Captain Future was thunderstruck. Had Joan’s ray-drugged mind already been brought back to normal by Simon out there in the
Comet
? No, that was impossible. She had not been away long enough for that.

Curt felt a hand suddenly jam an atom-pistol into his belt.

“Lean forward in your chains, all three of you!” a familiar voice whispered in his ear. “I’ll blast you free with my gun.”

“Otho!” Curt whispered back, but had no time to question the android’s mystifying reappearance. Here was the desperate chance for which he had hoped.

He leaned forward to the limit of the chains. A gun’s atom-blast crashed and he felt the chains part. As he tore them from his wrists, the atom-gun crashed twice again.

“Future and the others are breaking loose!” shrilled RuGhur. “Block the doorway! And find that girl and kill her!”

Captain Future faced a terrible choice there. His every instinct cried for him to find Joan and assure her safety. But if he did, and missed the chance to wreck Ru Ghur’s titanic and terrible scheme, he would be betraying his duty to the System. In a torturing breath that seemed an eternity, he made his choice.

“Otho! Grag! Bork! Make for the door! We’re crashing out!”

He heard Grag’s metal feet and the lithe stride of the android as they blundered through the dark doorway. They crashed into raiders swarming to block the door.

Grag’s mighty arms whirled and the vaguely glimpsed enemies went down like tenpins. Curt, Grag, and Otho burst out into the night.

Curt was wild with fear for Joan, whom he was leaving in deadly peril in that dark room. But he did not waver in his desperate resolution.

“The gun platform on the central dome!” he cried hoarsely. “If we can let the Vulcanian warriors in we’ve got a chance!”

The court was almost as dark as the room they had quitted.

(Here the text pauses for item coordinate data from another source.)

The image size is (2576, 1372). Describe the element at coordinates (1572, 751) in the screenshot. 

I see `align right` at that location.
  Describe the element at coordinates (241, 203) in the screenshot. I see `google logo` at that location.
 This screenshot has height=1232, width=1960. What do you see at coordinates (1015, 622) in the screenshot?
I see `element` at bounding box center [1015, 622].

But, searchlights suddenly sliced white beams through the obscurity. The searchlights were on the raider cruisers, which had been about to take off on the search for the
Comet
.

“Get those lights!” yelled Captain Future.

He plunged across the court shooting at the ships. The streaks of blasting force from his atom-pistol smashed out two of the searchlights. He heard Otho’s gun crash, and the other two lights went out.

Raiders streamed out of the ships, running toward them, their guns blazing.

The fiery blasts crisscrossed in front of Curt as he reached the stair that led to the gun platform.

He went up the stair shooting, for he had glimpsed the two raiders now on guard there swinging around the heavy atom-guns. These two dropped lifeless beneath their weapons.

“Don’t use those heavy guns on the citadel!” Curt yelled to Crag and Otho. “Give the signal to Kah!”

The heavy atom-guns would bring the citadel crashing down on all within it. It was not only of Joan’s safety that he was thinking, but also of Bork King, and the pitiful Vulcanian slaves.

 

CURT was fumbling with the base of the big Lethe-ray projector. He counted on it being on a different circuit than the krypton lights, and he was right. For when his fingers closed the switch, he heard the generator of the deadly ray begin its deep hum.